PAT1044. Shopping in Mars (25)(二分)

题意：

给出一系列数字，要求输出子序列使其和等于m，如果没有等于m的子序列就输出和减去m的差最小的子序列

要点：

这题的时间要求是100ms，n的量级是10^5，O(n^2)是肯定不行了，但我一开始算了一下O(nlogn)觉得不大行，就一直在想O(n)的方法，实际上O(nlogn)=10^5*17=1.7*10^6差不多是行的。

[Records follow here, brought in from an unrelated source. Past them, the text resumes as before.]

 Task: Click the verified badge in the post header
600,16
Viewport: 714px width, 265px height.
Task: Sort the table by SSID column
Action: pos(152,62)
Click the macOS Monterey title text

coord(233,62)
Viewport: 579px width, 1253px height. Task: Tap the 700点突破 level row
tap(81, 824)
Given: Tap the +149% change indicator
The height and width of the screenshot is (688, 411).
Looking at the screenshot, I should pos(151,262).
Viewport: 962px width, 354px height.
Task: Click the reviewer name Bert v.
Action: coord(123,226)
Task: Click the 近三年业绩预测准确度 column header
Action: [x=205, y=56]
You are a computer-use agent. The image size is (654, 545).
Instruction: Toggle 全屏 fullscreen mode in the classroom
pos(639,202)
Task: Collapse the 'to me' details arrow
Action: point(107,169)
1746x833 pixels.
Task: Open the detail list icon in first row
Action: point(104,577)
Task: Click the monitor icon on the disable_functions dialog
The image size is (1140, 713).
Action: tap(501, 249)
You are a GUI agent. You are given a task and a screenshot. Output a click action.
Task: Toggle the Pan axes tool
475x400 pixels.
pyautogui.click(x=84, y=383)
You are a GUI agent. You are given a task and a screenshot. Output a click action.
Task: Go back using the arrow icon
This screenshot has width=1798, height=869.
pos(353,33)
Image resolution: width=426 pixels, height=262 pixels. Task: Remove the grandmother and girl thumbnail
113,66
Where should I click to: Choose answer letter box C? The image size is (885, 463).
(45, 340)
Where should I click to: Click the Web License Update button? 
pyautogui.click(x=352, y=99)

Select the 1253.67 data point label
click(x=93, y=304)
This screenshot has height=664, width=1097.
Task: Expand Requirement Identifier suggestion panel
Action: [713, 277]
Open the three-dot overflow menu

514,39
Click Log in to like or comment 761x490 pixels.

接下来二分就行了。

#include<iostream>
#include<string>
#include<vector>
#include<map>
#include<set>
#include<stack>
#include<sstream>
#include<functional>
#include<algorithm>
using namespace std;
const int INF = 0xfffff;
const int maxn = 100050;
int num[maxn],sum[maxn];
vector<pair<int, int>> res;
int n, m;

void binery(int i, int &j, int &tempMin) {
	int left = i, right = n;
	while (left < right) {
		int mid = (left + right) / 2;
		if (sum[mid] - sum[i - 1] < m) {
			left = mid+1;
		} else
			right = mid;
	}
	j = right;
	tempMin = sum[j] - sum[i - 1];
}

int main() {
	scanf("%d%d", &n,&m);
	for (int i = 1; i <= n; i++) {
		scanf("%d", &num[i]);
		sum[i] = sum[i - 1] + num[i];
	}
	int Min = sum[n];
	for (int i = 1; i <= n; i++) {
		int j, tempMin;
		binery(i, j, tempMin);
		//cout << j << " " << tempMin << endl;
		if (tempMin >= m) {
			if (Min > tempMin) {
				Min = tempMin;
				res.clear();
				res.push_back({ i,j });
			} else if (Min == tempMin) {
				res.push_back({ i,j });
			}
		}
	}
	for (auto x : res) {
		printf("%d-%d\n", x.first, x.second);
	}
	return 0;
}